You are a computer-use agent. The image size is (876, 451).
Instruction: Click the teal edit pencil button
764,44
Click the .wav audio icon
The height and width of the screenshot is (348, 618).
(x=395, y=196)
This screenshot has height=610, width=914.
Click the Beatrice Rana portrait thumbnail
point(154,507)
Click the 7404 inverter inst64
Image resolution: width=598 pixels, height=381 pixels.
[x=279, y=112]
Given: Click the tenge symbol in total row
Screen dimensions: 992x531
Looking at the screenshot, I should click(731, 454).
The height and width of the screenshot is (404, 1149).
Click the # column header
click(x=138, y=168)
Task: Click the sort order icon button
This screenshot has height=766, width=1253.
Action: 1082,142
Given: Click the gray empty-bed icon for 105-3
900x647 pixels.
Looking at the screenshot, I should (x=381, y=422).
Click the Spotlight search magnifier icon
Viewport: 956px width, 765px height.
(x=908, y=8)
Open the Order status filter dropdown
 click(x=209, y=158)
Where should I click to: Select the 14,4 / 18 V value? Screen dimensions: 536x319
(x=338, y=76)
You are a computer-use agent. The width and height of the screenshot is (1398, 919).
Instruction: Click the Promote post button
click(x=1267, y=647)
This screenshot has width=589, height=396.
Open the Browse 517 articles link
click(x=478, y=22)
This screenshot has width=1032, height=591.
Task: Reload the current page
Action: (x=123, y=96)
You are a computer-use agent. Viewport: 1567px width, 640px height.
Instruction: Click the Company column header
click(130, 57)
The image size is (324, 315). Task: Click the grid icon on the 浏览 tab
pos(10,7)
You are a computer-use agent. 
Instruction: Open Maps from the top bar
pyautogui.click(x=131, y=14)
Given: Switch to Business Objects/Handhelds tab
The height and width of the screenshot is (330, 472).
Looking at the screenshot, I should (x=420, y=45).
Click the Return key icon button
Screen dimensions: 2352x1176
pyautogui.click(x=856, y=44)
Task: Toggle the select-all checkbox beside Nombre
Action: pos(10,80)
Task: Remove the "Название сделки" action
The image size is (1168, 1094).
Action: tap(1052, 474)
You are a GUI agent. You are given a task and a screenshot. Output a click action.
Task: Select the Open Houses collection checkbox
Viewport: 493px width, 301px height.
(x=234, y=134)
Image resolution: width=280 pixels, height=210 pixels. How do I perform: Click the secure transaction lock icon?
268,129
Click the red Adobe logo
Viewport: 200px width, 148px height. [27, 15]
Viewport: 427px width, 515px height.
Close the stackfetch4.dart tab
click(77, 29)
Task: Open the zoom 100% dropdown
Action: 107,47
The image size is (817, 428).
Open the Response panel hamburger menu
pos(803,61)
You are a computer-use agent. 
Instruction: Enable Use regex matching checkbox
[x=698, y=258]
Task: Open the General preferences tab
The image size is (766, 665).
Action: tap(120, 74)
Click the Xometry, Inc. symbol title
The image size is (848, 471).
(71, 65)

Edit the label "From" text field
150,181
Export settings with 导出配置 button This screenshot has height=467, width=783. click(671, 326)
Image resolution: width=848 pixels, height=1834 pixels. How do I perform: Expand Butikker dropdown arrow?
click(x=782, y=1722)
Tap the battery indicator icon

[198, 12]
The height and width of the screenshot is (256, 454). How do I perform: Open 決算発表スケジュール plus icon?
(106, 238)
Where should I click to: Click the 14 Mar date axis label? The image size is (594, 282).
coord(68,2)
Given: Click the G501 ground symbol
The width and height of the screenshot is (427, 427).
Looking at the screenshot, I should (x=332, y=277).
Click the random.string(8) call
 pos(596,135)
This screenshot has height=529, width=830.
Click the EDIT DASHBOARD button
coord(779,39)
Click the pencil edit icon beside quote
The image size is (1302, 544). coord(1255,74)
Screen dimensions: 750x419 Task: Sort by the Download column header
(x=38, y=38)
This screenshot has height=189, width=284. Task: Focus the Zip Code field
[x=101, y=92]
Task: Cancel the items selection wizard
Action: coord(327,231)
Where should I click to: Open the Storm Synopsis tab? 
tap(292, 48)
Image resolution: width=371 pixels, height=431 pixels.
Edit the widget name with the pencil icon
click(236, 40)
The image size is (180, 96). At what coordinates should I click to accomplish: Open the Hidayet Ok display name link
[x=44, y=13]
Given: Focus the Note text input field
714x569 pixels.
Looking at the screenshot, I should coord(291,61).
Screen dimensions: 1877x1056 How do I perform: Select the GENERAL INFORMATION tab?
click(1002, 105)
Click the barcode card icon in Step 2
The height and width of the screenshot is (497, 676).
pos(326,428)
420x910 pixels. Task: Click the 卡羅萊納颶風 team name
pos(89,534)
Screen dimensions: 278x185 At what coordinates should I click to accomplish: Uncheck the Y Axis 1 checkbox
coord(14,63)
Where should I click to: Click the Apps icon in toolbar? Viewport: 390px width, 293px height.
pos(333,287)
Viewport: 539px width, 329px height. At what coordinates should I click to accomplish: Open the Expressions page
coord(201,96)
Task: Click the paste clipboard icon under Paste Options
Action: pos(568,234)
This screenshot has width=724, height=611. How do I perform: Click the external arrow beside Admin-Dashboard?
══════════
# Problem to solve
Search the entries for "agent" and copy out each line that has it.

# Result of this task
You are a computer-use agent. The image size is (876, 451).
You are a computer-use agent. The width and height of the screenshot is (1398, 919).
You are a computer-use agent. Viewport: 1567px width, 640px height.
You are a computer-use agent. 
You are a GUI agent. You are given a task and a screenshot. Output a click action.
You are a computer-use agent. 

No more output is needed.